Entretien avec Edgar Cabanas, docteur en psychologie et enseignant à l’université Camilo José Cela (Madrid), auteur avec la sociologue Eva Illouz, de Happycratie (ed. Premier Parallèle, 2018).
C’est une charge frontale, sans nuance et totalement idéologique. En s’attaquant aux « chantres de la Psychologie Positive » et aux « psytizens » qui les suivraient apparemment en toute naïveté, les universitaires Edgar Cabanas et Eva Illouz se placent d’emblée sur le terrain qui est le leur, le politique. De leur point de vue collectiviste, la recherche du bonheur et la réussite permise et vantée par Martin Seligman et ses disciples « est l’un des traits les plus distinctifs de la culture nord-américaine » et sert le système néolibéral. C’est évidemment balayer d’un revers de manche le questionnement existentiel en marche depuis la nuit des temps, des philosophes Grecs aux sages taoïstes, nier les bienfaits de l’introspection et le désir de travailler sur soi pour créer de meilleures relations… et donc une société meilleure. Evacuer l’idée qu’un individu soit autre chose qu’une victime.
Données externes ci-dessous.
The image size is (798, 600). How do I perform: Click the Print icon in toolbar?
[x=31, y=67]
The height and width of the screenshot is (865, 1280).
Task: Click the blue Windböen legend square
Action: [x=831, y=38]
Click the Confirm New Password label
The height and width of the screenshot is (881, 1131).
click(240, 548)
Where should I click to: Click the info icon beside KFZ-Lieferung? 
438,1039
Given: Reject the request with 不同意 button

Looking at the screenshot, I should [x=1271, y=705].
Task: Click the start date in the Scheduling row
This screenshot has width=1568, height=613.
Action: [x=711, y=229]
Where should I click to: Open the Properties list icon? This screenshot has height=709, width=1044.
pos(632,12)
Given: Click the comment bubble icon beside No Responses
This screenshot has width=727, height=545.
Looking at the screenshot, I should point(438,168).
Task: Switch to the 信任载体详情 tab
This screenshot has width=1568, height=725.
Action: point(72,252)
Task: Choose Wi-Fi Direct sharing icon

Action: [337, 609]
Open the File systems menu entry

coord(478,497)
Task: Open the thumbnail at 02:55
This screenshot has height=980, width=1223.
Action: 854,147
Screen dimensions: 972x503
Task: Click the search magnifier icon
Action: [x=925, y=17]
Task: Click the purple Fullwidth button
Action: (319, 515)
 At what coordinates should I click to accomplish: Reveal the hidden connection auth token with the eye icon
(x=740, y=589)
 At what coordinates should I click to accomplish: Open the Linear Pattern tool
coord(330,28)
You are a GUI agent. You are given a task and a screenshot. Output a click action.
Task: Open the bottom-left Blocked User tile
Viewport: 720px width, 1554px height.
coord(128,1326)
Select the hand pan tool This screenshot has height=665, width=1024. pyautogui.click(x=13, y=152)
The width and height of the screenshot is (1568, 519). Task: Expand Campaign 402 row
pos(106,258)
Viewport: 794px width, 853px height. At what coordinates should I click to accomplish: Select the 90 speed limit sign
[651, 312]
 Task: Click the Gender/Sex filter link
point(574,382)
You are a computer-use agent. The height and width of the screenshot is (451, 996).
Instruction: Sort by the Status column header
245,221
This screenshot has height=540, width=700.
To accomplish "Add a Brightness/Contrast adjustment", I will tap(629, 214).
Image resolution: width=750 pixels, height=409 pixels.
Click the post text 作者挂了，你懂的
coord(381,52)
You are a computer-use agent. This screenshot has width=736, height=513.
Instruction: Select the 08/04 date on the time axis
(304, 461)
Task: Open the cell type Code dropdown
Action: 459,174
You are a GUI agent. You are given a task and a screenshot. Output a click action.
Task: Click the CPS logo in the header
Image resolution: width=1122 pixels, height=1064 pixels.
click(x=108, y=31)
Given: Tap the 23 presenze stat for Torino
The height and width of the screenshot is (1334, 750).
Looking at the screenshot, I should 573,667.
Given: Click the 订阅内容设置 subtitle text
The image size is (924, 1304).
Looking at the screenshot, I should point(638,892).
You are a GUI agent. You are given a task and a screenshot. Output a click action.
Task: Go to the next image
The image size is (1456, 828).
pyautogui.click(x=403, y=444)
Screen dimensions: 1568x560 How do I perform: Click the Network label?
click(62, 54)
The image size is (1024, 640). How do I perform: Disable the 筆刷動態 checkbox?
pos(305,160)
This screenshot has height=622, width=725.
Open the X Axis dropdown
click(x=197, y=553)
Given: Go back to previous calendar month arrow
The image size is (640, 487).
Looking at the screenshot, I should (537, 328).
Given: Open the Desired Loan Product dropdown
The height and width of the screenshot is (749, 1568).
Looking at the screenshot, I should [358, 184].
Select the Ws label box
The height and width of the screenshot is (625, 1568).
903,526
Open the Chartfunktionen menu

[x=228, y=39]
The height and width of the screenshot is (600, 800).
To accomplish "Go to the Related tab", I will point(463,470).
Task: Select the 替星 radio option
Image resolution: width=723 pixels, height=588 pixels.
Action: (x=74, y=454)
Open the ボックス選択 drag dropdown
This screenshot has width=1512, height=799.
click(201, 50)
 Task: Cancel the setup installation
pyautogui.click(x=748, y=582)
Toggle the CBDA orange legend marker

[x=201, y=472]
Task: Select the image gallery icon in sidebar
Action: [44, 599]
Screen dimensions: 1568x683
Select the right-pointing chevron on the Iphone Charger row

Il n’empêche. Même si ces critiques peinent à proposer une alternative appétissante, elles soulèvent des questions de fond que tout chercheur en psychologie positive et tout adepte doivent considérer : en s’industrialisant, et en s’associant à des désirs de mesure scientifique, cette forme de développement personnel a-t-elle perdu son âme contre-culturelle des débuts ? Ne sert-elle pas l’enrichissement de toute une population professionnelle qui, bien loin de chercher en profondeur, se contente de répéter des lieux communs d’une pensée lénifiante et soi-disant apaisée perdant toute acuité ? Avec cette interview d’Edgar Cabanas, voici pour la psychologie positive de quoi faire son autocritique… et peut-être progresser !
Quels sont selon-vous les pires aspects de la culture du Développement Personnel (DP) et de la Psychologie Positive (PP) ? Et les meilleurs ?
Les pires, c’est l’emphase que ces mouvements mettent sur la psychologie et le progrès individuels, déniant ainsi les réalités sociales qui y sont liées (par exemple les injustices structurelles, les inégalités…). C’est aussi l’adhésion aux solutions rapides, faciles et inintelligentes qu’ils proposent pour faire face aux difficultés quotidiennes. Ainsi, lorsqu’ils affirment qu’en trouvant du plaisir aux plus petits actes du quotidien, comme éplucher ses légumes (exemple tiré d’un article sur la pleine Conscience), on sera capable de réduire son anxiété et augmenter son sentiment de bien être. Enfin ils contribuent à créer les problèmes sociaux et psychologiques qu’ils promettent d’éradiquer. Le meilleur apport du développement personnel et de la psychologie positive, c’est qu’ils peuvent aider, à court terme, certaines personnes. Mais à moyen et long termes, mêmes pour ces personnes, il s’avèrent souvent décevants et contreproductifs.